■ Provided text
--

For example, suppose I want to implement "concatenated files" (which I
have wanted to do).  Then a stream position might be an index into a
table (or even a pointer) and a byte offset within the selected file.
I can't do that with only 32 bits to play with.  (Well, I can malloc()
little blocks and return pointers to them, but there are problems with that.)

henry@utzoo.uucp (Henry Spencer) (05/28/88)

> ... have the ANSI comittee considered providing some means to convert
> from cookie format to and from character position in file. Come to that
> is such a thing possible? ...

Depending on the operating system, it can be arbitrarily difficult.  Worse,
on the more troublesome operating systems, "character position" is not very
useful and may not even be meaningful.  Some kinds of files under some
operating systems have semantics sufficiently different from Unix's simple
"sequence of bytes" concept that there simply is *NO* meaningful mapping
between the two.  You just cannot pretend that those files are sequences of
bytes; it will not work, or at least will not work in any useful way.

--

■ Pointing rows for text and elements

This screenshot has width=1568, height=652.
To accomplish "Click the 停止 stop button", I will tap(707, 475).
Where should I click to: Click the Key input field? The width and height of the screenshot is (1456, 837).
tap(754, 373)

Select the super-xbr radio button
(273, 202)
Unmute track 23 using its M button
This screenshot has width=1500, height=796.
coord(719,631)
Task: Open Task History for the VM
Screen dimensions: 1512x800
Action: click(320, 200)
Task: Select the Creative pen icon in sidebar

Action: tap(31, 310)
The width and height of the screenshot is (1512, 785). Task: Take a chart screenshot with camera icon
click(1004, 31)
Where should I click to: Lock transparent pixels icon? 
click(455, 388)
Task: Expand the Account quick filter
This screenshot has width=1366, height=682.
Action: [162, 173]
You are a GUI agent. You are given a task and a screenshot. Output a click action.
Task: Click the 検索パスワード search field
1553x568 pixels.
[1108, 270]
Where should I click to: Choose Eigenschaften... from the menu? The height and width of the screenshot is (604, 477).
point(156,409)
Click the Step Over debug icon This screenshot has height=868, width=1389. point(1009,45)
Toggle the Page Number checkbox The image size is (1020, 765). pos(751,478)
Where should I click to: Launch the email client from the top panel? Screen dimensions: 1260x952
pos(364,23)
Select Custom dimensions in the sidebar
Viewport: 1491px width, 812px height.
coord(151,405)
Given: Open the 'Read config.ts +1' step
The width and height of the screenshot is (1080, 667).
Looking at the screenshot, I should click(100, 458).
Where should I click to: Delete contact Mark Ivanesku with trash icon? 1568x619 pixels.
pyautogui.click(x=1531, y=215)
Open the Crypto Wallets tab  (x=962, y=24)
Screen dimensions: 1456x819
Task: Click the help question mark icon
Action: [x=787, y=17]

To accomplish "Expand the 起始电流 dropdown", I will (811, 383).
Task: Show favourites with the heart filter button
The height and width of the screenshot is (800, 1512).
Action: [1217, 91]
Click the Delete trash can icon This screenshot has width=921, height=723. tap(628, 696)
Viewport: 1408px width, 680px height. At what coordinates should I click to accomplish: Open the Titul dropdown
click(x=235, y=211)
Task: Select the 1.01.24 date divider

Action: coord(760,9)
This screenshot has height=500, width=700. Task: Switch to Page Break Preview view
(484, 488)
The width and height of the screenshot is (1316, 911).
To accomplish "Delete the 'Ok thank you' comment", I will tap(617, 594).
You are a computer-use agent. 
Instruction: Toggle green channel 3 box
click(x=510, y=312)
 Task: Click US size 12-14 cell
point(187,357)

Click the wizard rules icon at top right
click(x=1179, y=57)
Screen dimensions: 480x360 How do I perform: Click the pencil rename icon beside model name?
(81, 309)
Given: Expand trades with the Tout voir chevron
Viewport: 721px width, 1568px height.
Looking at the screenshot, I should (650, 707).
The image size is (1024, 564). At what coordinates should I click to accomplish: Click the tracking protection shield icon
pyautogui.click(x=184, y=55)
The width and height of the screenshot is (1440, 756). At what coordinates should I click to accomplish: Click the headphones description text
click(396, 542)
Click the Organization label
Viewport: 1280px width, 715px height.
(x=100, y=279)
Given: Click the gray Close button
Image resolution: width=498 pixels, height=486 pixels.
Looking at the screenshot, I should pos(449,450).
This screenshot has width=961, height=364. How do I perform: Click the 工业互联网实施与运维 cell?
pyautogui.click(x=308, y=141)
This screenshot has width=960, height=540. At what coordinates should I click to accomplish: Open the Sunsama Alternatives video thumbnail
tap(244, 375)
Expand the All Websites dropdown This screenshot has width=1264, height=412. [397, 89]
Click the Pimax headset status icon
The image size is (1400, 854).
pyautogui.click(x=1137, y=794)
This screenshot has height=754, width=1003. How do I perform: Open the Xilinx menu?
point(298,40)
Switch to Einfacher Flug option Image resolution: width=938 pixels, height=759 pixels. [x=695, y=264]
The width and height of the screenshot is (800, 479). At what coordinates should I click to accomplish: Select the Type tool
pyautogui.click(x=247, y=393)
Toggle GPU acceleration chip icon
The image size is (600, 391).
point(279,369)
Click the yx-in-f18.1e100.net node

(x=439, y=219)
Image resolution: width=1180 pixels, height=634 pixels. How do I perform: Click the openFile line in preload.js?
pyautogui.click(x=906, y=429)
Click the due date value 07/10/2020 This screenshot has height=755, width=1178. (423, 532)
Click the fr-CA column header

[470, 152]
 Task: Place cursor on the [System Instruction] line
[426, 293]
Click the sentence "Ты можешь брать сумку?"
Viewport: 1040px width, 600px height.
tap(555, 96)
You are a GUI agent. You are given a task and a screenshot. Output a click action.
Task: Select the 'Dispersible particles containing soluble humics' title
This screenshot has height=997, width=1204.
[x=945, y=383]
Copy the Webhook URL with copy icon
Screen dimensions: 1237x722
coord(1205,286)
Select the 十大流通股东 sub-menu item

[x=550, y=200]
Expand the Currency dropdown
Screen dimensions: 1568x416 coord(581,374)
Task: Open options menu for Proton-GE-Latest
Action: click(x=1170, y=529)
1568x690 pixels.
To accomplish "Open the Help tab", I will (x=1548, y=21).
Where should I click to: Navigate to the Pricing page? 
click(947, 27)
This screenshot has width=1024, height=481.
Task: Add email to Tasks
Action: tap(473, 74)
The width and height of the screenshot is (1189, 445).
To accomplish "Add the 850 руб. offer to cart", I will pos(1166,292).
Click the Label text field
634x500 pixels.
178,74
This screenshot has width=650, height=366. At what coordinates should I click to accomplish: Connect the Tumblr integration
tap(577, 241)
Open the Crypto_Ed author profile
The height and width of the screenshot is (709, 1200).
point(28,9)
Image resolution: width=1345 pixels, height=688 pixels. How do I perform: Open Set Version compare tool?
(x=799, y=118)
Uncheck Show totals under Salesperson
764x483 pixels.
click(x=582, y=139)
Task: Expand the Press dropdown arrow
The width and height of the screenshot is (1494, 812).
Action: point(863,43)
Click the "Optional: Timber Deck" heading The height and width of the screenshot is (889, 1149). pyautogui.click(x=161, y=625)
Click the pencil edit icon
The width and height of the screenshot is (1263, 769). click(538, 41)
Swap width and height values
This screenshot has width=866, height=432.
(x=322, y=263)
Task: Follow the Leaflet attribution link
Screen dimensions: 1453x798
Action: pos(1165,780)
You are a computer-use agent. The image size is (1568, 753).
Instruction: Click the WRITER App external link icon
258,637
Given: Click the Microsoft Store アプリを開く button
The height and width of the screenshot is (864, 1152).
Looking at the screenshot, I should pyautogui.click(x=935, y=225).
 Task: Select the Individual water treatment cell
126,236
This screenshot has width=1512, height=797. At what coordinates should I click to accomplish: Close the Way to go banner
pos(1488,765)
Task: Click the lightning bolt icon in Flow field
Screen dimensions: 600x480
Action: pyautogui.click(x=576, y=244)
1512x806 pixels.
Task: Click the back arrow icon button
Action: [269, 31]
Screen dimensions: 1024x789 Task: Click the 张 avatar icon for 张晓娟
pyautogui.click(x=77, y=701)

--

■ Directions
• 1. Quote the passage on file positions from "For example, suppose" to "thing possible? ...".
• 2. In the rows from the first one through the line with "will (811, 383).", replace "Where should I click to" with "Where do I click to" and leave everything else unchanged. Output only those rows.

■ Results for the exercise
• 1.
For example, suppose I want to implement "concatenated files" (which I
have wanted to do).  Then a stream position might be an index into a
table (or even a pointer) and a byte offset within the selected file.
I can't do that with only 32 bits to play with.  (Well, I can malloc()
little blocks and return pointers to them, but there are problems with that.)

henry@utzoo.uucp (Henry Spencer) (05/28/88)

> ... have the ANSI comittee considered providing some means to convert
> from cookie format to and from character position in file. Come to that
> is such a thing possible? ...

• 2.
This screenshot has width=1568, height=652.
To accomplish "Click the 停止 stop button", I will tap(707, 475).
Where do I click to: Click the Key input field? The width and height of the screenshot is (1456, 837).
tap(754, 373)

Select the super-xbr radio button
(273, 202)
Unmute track 23 using its M button
This screenshot has width=1500, height=796.
coord(719,631)
Task: Open Task History for the VM
Screen dimensions: 1512x800
Action: click(320, 200)
Task: Select the Creative pen icon in sidebar

Action: tap(31, 310)
The width and height of the screenshot is (1512, 785). Task: Take a chart screenshot with camera icon
click(1004, 31)
Where do I click to: Lock transparent pixels icon? 
click(455, 388)
Task: Expand the Account quick filter
This screenshot has width=1366, height=682.
Action: [162, 173]
You are a GUI agent. You are given a task and a screenshot. Output a click action.
Task: Click the 検索パスワード search field
1553x568 pixels.
[1108, 270]
Where do I click to: Choose Eigenschaften... from the menu? The height and width of the screenshot is (604, 477).
point(156,409)
Click the Step Over debug icon This screenshot has height=868, width=1389. point(1009,45)
Toggle the Page Number checkbox The image size is (1020, 765). pos(751,478)
Where do I click to: Launch the email client from the top panel? Screen dimensions: 1260x952
pos(364,23)
Select Custom dimensions in the sidebar
Viewport: 1491px width, 812px height.
coord(151,405)
Given: Open the 'Read config.ts +1' step
The width and height of the screenshot is (1080, 667).
Looking at the screenshot, I should click(100, 458).
Where do I click to: Delete contact Mark Ivanesku with trash icon? 1568x619 pixels.
pyautogui.click(x=1531, y=215)
Open the Crypto Wallets tab  (x=962, y=24)
Screen dimensions: 1456x819
Task: Click the help question mark icon
Action: [x=787, y=17]

To accomplish "Expand the 起始电流 dropdown", I will (811, 383).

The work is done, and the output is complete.